* **Task instructions**:
1. Write out the passage on taxation principles word for word, from "In fact, the" up to and including "ruble cash income.".
2. Resume the passage on taxation principles and tax policy, starting after its final sentence.

* **Reading passage**:
※ ※ ※

According to the first principle, it is prohibited to impose taxes without the knowledge of the people and against their will. In fact, all bourgeois revolutions took place under this slogan, and now in any modern state, taxation of citizens must be approved by its representatives in the legislative authorities.

The second principle applies when the same object for the same reporting period can be subject to identical tax more than once (double taxation). A similar situation is typical for the current complicated tax system, in which authorities in the same state enjoy expanded (overlapping) tax rights (as part of expanding their tax jurisdiction). The most common examples: the simultaneous application in relation to the same income of both a tax withheld at source (in the state of the source of income) and a tax on the total amount of income of the taxpayer (in the state of his permanent residence).

To ensure the stable development of the country, all of the listed basic principles of taxation must be strictly observed. Tax policy should be based on them; tax laws cannot violate them; courts must resolve tax disputes in the spirit of tax principles, even if these principles are not expressed in a specific provision of law or other legal document (in cases where tax rules omit ambiguous interpretation or the resolution of the issue is deliberately left to the discretion of the executive branch).

The main goal of tax reform is to achieve an optimal balance between the stimulating and fiscal role of taxes. Then tax reform will ensure a fair distribution of the tax burden, a transition to optimal tax rates and a simplification of the tax system. At the same time, the tax administration system should help reduce the level of costs of implementing tax legislation, both for the state and for taxpayers.

In fact, the tax policy currently being pursued in Russia is characterized by the following features:

1) pronounced regressiveness of taxation;

2) unbalanced imposition of the main tax burden on production sectors;

3) a tendency to expand the share of direct taxes;

4) exclusion from taxation of economic benefits not derived in the form of ruble cash income.

Moreover, only in Russia there is a clear tendency to provide more preferential tax regimes for so-called mobile types of activities (financial transactions, intermediary services, securities transactions), which can be relatively easily transferred outside the country, than for types of activities and income that are strictly tied to its territory (such as production activities, mining, transport services, income from employment).

Meanwhile, if we proceed from the economic policy goals outlined by the Government of the Russian Federation, its direction should be exactly the opposite:

High progressiveness of taxation of especially large, speculative incomes;

Benefits in the form of a non-taxable minimum for low income recipients;

Maximum preferential taxation of the manufacturing sector and low-paid wage labor (social taxes);

Preferential taxation of basic consumer products that determine the required minimum;

Increased taxation of profits and income exported abroad not for the purpose of promoting the export of goods and services;

Optimal preferential tax regime for investment activities, primarily for investments in high-tech and knowledge-intensive industries.

※ ※ ※

* **Source excerpt**:
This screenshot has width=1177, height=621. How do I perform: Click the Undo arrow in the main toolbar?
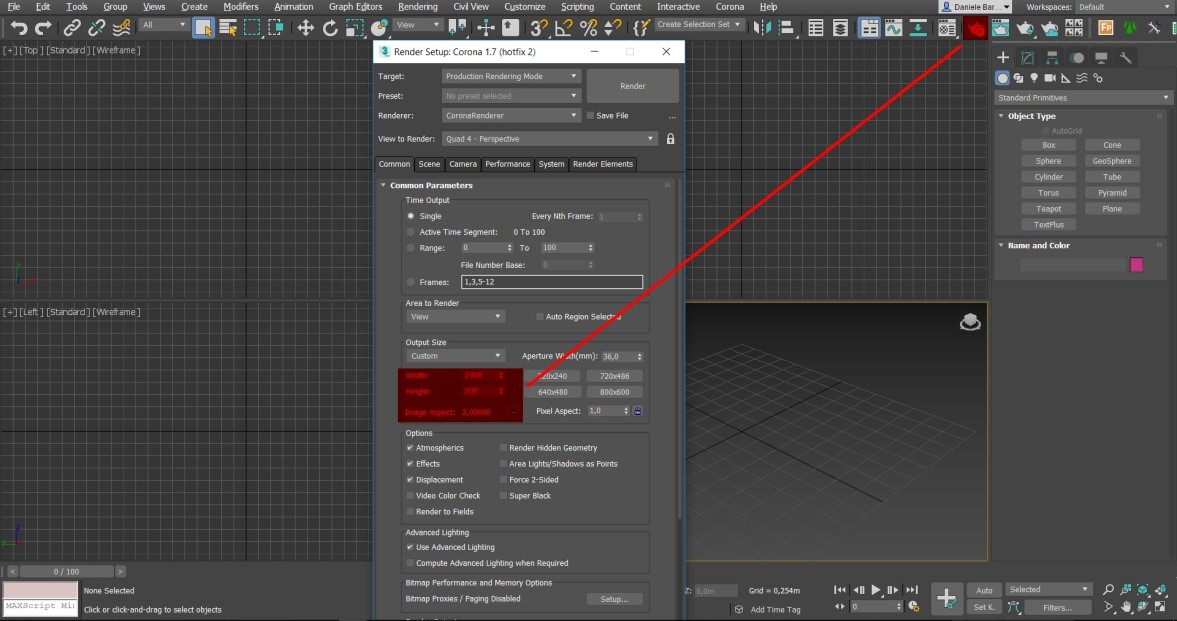click(x=18, y=28)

※ ※ ※

* **Answers given**:
1.
In fact, the tax policy currently being pursued in Russia is characterized by the following features:

1) pronounced regressiveness of taxation;

2) unbalanced imposition of the main tax burden on production sectors;

3) a tendency to expand the share of direct taxes;

4) exclusion from taxation of economic benefits not derived in the form of ruble cash income.

2.
One of the most common and frequently used indicators for assessing the fiscal potential of the current tax system is the amount of the tax burden on the economy. In 2001-2002, a number of measures were taken to reduce this burden to a certain extent. First of all, we are talking about introducing a flat income tax scale, a regressive scale of social contributions and reducing the corporate income tax to 24%. In addition, other changes to tax legislation were considered: the possibility of abolishing the sales tax, taxes on the purchase of foreign currency, on transactions with securities, on the maintenance of highways, as well as a number of small regional and local targeted fees; increasing the role of taxes related to the use of natural resources, introducing a tax designed to ensure the withdrawal of excess income due to the conditions of world markets; transition to a real estate tax, replacing property tax and land tax; introducing a system of environmental payments covering all types of negative impacts on the environment. However, all these measures as a whole cannot significantly change the predominantly fiscal nature of tax policy. Moreover, some of them exacerbate tax injustice and complicate existing tax regimes.

The practice of recent years shows the futility of attempts to eliminate the shortcomings of the current tax system by introducing, although correct, but only individual “spot” changes to tax legislation. Tax reform should include, on the one hand, reducing the tax burden and resolving the most important issues for business (elimination of barriers that impede the increase in investment), on the other hand, greater “transparency” of taxpayers for the state, improving tax administration and narrowing opportunities for tax evasion .

Reorientation of the main function of the tax system from fiscal to stimulating, supported by measures to organizationally and methodologically improve the activities of the tax authorities themselves, will make it possible, without damaging the economy, to fully use the tax levers of state regulation to create the preconditions for economic growth and investment - a reliable foundation for stable budget revenues.

Thus, tax policy is an important component of state socio-economic policy. In the course of its implementation, the tasks of stimulating business in general or certain areas of it must be solved. Moreover, tax policy determines the fiscal capabilities of the government and, accordingly, ensures the flow of financial resources to solve the tasks assigned to the government, including the tasks of creating and maintaining the infrastructure necessary for business. This expresses the nature of taxes - the interconnection of the opposing interests of the authorities and business.

In this regard, tax policy can only be effective when it has a selective focus on stimulating the development of individual economic entities or individual economic territories in accordance with the goals set within the framework of general socio-economic policy. This is precisely the function that special tax regimes perform within the framework of a uniform, federally oriented tax code characterized by a small number of tax benefits. That is, special tax regimes are a direction of tax policy through which the regulatory, stimulating function of taxes is intensively implemented. This fact is confirmed by the fact that each special tax regime is initially focused on solving a specific block of economic and social problems.

1.2 The essence of special tax regimes for small enterprises

A special tax regime is a special procedure for calculating and paying taxes, including the replacement by one tax of the totality of established federal, regional and local taxes and fees.

The possibility of using special tax regimes (taxation systems) is provided for in paragraph 3 of Article 18 of the Law of the Russian Federation of December 27, 1991 No. 2118-1 “On the fundamentals of the tax system in the Russian Federation.”

The list of special tax regimes is given in Article 18 of Part One of the Tax Code of the Russian Federation “Special Tax Regimes”:

1. Special tax regimes are established by the Tax Code and are applied in cases and in the manner provided for by the Code and other acts of legislation on taxes and fees.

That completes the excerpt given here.